The radiopharmaceutical (131)I-meta-iodobenzylguanidine ((131)I-MIBG) is an effective treatment for neuroblastoma. However, maximal therapeutic benefit from (131)I-MIBG is likely to be obtained by its combination with chemotherapy.
 
In a previous paper by Nile DL, Rae C, Hyndman IJ, Gaze MN, Mairs RJ it was established that enhanced antitumour efficacy of (131)I-MIBG by inhibition of the poly(ADP-ribose) polymerase-1 (PARP-1) DNA repair pathway using the phenanthridinone derivative PJ34. Recently developed alternative PARP-1 inhibitors have greater target specificity and are expected to be associated with reduced toxicity to normal tissue. Their new paper “An evaluation in vitro of PARP-1 inhibitors, rucaparib and olaparib, as radiosensitisers for the treatment of neuroblastoma.” intended to determine whether the more specific PARP-1 inhibitors rucaparib and olaparib enhanced the efficacy of X-radiation or (131)I-MIBG.
 
Radiosensitisation of SK-N-BE(2c) neuroblastoma cells or noradrenaline transporter gene-transfected glioma cells (UVW/NAT) were investigated using clonogenic assay.
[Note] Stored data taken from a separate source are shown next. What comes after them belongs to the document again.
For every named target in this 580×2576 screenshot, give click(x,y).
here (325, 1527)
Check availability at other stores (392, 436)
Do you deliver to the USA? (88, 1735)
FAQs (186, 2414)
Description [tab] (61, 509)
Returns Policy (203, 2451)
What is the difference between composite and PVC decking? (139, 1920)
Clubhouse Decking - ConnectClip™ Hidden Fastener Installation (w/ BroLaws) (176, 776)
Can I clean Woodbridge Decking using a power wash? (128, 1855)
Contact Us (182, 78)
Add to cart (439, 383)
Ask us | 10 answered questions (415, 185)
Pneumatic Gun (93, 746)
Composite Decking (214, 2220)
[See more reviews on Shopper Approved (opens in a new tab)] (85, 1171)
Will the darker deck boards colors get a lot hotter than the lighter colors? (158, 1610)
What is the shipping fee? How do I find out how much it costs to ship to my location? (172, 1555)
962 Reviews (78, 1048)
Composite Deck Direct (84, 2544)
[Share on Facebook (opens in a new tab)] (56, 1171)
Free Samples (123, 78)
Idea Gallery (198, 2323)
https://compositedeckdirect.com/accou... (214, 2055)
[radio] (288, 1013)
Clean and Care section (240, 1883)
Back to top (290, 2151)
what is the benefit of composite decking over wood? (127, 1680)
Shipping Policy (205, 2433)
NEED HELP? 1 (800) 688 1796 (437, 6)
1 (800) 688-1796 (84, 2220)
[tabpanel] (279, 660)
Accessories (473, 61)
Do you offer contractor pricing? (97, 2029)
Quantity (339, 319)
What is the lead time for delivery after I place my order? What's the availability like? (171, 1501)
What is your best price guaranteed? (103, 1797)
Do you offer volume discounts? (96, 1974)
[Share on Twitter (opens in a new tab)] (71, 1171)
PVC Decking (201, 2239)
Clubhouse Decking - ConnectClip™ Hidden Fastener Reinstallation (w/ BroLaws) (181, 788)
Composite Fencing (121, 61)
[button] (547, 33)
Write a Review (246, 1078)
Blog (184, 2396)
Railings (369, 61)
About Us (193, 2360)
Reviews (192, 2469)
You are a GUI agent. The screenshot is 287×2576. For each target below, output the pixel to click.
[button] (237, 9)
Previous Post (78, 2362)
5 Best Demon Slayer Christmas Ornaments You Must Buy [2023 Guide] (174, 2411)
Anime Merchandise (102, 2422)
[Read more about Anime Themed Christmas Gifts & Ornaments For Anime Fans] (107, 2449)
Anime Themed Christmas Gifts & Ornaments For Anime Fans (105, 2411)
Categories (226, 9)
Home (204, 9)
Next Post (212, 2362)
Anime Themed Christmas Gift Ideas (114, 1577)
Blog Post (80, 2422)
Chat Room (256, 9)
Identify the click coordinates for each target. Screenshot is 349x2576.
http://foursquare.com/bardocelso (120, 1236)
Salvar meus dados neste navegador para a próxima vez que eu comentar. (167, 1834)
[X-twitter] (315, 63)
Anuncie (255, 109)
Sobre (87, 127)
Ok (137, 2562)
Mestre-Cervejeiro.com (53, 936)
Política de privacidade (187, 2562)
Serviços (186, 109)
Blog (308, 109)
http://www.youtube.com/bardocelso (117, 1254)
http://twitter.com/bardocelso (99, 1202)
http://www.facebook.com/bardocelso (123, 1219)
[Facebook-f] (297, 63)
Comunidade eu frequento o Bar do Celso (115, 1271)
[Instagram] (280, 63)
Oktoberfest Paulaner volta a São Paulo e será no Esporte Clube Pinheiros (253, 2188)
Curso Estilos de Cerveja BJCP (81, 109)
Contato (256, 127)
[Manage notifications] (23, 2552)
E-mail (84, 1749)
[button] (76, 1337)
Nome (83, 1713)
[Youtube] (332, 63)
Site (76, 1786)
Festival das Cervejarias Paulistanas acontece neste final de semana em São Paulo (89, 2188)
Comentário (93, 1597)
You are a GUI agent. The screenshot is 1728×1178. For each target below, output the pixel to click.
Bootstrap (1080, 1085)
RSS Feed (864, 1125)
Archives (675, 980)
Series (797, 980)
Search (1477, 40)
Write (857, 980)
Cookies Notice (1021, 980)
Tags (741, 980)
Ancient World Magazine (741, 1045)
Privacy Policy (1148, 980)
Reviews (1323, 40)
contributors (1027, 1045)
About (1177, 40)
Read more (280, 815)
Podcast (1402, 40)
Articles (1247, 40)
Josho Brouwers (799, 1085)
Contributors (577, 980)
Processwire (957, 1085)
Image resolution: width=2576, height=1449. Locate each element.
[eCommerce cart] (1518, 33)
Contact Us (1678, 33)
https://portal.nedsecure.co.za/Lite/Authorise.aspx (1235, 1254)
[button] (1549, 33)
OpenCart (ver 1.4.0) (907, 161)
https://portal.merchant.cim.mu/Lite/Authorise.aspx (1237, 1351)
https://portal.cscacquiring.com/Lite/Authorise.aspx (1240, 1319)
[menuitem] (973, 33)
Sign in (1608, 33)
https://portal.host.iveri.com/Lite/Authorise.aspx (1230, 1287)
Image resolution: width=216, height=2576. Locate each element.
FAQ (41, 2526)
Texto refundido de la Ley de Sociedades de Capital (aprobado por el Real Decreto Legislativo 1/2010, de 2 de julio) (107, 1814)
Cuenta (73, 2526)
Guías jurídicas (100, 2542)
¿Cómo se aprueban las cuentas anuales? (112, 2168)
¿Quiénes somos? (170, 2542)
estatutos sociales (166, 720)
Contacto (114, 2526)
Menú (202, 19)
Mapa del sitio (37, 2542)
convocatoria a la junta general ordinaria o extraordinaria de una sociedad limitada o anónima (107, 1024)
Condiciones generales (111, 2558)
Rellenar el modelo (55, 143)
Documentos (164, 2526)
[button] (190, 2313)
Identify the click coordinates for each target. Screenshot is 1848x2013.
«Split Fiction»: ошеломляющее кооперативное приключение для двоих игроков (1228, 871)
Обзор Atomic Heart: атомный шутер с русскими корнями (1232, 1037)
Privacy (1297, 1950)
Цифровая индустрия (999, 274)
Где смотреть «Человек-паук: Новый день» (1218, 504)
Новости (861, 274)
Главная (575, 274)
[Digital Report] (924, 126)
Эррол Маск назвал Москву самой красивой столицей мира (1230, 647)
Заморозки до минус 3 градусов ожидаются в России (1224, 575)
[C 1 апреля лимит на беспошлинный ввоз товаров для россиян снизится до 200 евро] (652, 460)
Propidium iodide staining and flow cytometry was used to analyse cell cycle progression. DNA damage was quantified by the phosphorylation of H2AX (γH2AX).
 
By combining PARP-1 inhibition with radiation treatment, using the Xstrahl SARRP, it was possible to reduce the X-radiation dose or (131)I-MIBG activity concentration required to achieve 50 % cell kill by approximately 50 %. Rucaparib and olaparib were equally effective inhibitors of PARP-1 activity. X-radiation-induced DNA damage was significantly increased 2 hours after irradiation by combination with PARP-1 inhibitors (10-fold greater DNA damage compared to untreated controls). Moreover, combination treatment prevented the restitution of DNA, exemplified by the persistence of 3-fold greater DNA damage after 24 hours, compared to untreated controls (p < 0.01) and induced greater G2/M arrest than either single agent alone.
 
It was therefore concluded that rucaparib and olaparib sensitise cancer cells to X-ray radiation or (131)I-MIBG treatment. It is likely that the mechanism of radiosensitisation entails the accumulation of unrepaired radiation-induced DNA damage. Our findings suggest that the administration of PARP-1 inhibitors and (131)I-MIBG to high risk neuroblastoma patients may be beneficial.